Les contes de la chouette furent écrits au début des années 1980. Ils auraient du être publiés, mais...
Vous avez ici la version originale...


Conte n°5

Cocu, battu, rôti !

« Mais où est donc cette garce ? » se demandait nerveusement le sieur Rousseau; en frappant son poing gauche dans la paume ouverte de sa main droite.
« Faut-il qu’elle ait le feu au cul pour laisser sa maison en tel état ! Et à qui va-t-elle montrer la voracité de son entrecuisse ? Pardieu, le beau mariage que j’ai conclu là ! Une catin, j’ai épousé une catin ! » Une fois encore, le chirurgien regarda à travers les carreaux de la fenêtre. Mais rien ni personne, dans la rue voisine, qui ressemblât, de près ou de loin à son épouse chérie.

Il y avait six ans maintenant que le sieur Rousseau avait épousé la belle Catherine Foliot, fille d’un riche vigneron des environs de Dijon. Et il l’avait connue de façon bizarre, pour ne point dire cocasse.
Alors carabin, il décida, par un bel après-midi de juin, de sécher les cours, et de partir en maraude. Plantant là livres et collègues, il sort par la porte d’Ouche, en direction des coteaux du Larrey, là où vigne pousse si bien. Et, quand on est courageux, c'est-à-dire jeune et en bonne forme, on remonte les rangs de « Montre-cul », on gagne la mi-colline. Et là, un panorama unique s’ouvre au regard. Toute la ville est là, devant vous. Et, entre vous et la capitale bourguignonne, les rives verdoyantes de l’Ouche, musardant là au milieu des prés.

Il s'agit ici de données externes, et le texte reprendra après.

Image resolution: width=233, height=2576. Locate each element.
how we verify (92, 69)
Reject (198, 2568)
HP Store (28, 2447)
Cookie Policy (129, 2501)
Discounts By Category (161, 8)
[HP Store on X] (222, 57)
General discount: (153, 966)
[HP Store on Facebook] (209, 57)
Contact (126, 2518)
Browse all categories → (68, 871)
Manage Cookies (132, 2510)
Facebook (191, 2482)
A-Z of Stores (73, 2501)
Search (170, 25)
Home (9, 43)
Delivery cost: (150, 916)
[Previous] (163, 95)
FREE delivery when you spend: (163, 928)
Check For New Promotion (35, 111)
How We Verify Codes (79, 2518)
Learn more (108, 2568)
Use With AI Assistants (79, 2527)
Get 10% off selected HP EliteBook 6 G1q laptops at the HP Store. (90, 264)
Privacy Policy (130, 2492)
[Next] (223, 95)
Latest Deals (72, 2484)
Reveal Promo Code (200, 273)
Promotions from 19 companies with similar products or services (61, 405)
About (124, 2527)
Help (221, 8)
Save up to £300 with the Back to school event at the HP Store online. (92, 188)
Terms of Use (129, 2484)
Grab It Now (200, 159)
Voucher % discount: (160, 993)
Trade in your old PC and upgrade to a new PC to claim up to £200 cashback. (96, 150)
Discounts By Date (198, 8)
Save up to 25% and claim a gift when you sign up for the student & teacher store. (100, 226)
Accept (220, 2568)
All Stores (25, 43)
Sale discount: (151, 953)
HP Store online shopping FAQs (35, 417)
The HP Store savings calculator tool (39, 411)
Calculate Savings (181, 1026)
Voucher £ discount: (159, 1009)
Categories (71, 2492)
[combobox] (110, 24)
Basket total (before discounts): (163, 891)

Le jeune Rousseau contemple un long moment le panorama. Mais en juin; à flanc de colline, il fait très chaud, c’est un véritable cagnard ici, à la limite du crâ. Rousseau comprend que sa position va devenir intenable, et qu’il ferait mieux d’aller se baigner, dans un des nombreux trous que creuse la fantasque rivière. Chemin faisant, il croise quatre ou cinq journaliers venus travailler la vigne. Ces gens descendent d’un tombereau que conduit le « patron », reconnaissable à sa figure grasse, rougeaude, visiblement satisfaite de son sort. À ses côtés, assise à croupon, une jeune fille brune, aux yeux noirs et rieurs, fort bien de sa personne. Ce qui, aux yeux de l’étudiant, dénonce une personne aux rondeurs affirmées. Mais il n’y prête guère attention. Des belles filles, dame, par ici, il n’y a que l’embarras du choix ! Mais il est néanmoins vrai que quand on est jeune, sans sou vaillant, le moindre cotillon soyeux peut cacher Aphrodite.

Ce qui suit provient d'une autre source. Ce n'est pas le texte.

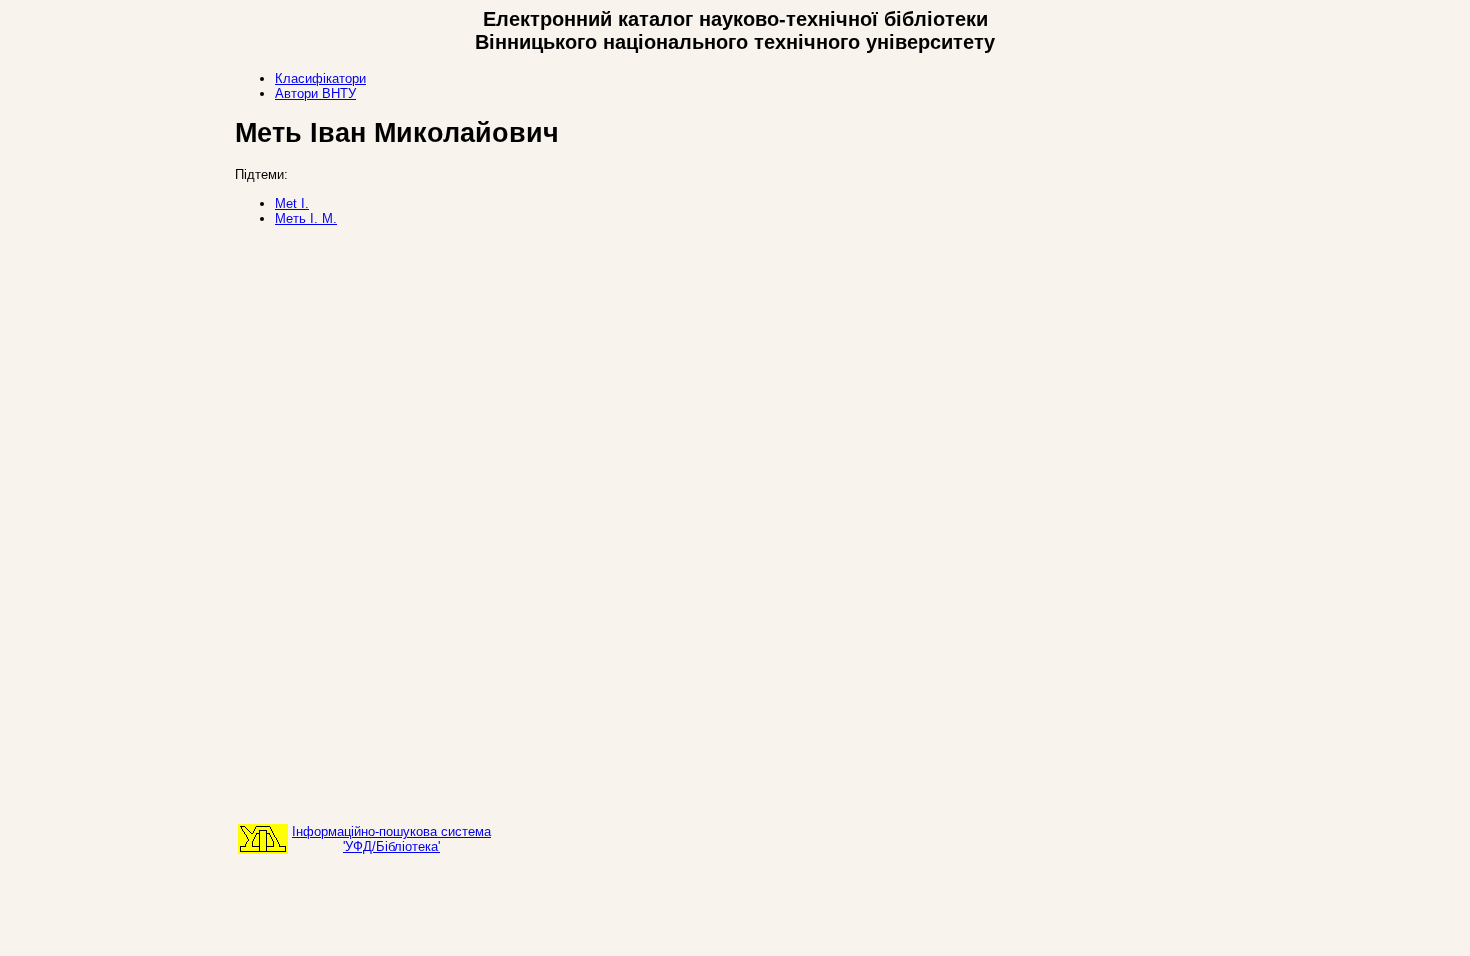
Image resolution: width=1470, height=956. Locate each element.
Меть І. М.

L’étudiant parvient enfin à l’Ouche. Et, à l’abri d’un bouquet de frênes, se dévêt, puis se jette à l’eau. Mais il s’aperçoit un peu tard qu’il a gardé son caleçon. Et il n’en a qu’un. C’est dire que l’eau va dégouliner de partout quand il se relèvera. Qu’à cela ne tienne ! Son caleçon, il l’enlève, le tord, et le pose à plat, dans une clairière où filtre le chaud soleil. Aussi nu qu’à sa naissance, il retourne dans l’eau, s’ébattant gaiement. La vie est si belle quand on est quiet.

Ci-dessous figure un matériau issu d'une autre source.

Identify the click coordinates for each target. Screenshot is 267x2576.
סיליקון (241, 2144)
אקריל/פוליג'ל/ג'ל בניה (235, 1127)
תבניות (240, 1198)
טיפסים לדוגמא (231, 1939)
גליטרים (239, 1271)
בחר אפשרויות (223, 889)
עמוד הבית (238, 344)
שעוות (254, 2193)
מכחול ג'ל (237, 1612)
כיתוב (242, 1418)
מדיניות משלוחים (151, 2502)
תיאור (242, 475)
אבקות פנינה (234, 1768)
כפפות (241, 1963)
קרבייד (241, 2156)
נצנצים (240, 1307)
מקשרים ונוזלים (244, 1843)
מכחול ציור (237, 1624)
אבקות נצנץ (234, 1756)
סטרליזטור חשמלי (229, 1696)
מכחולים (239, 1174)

Une voix moqueuse le cloue soudain. Du coup, il en avale une tasse. Il se met debout, l’eau lui arrive au torse. Il se frotte les yeux rougis par son immersion inopinée. Et que voit-il ? La fille au cotillon soyeux qui l’observe, moqueuse :
« Le bel appareil que vous montrez là ! Mais peut-être a-t-il bu le bouillon, lui aussi ? Êtes-vous muet, l’ami ? N’avez-vous jamais vu femelles ? A moins que je ne vous plaise pas ! On se montre difficile, hein ! Et peut-être aussi que je dérange ? Ah ! Je vois ! Monsieur est nu, et monsieur a honte de se montrer nu ! que ne le disiez-vous ! Tenez, voilà pour vous rendre votre dignité, à défaut de votre virilité ! » Ce faisant, elle saisit le caleçon, le roule en boule, et le lance au milieu de la rivière. L’étudiant, pour l’aller chercher, est obligé de nager. Et donc de montrer à la donzelle ravie les rondeurs de ses maigres fesses. Pire ! Suprême humiliation ! il est obligé de se montrer en entier, de dos certes, mais en entier, pour enfiler le cache sexe, ou le cache-honte.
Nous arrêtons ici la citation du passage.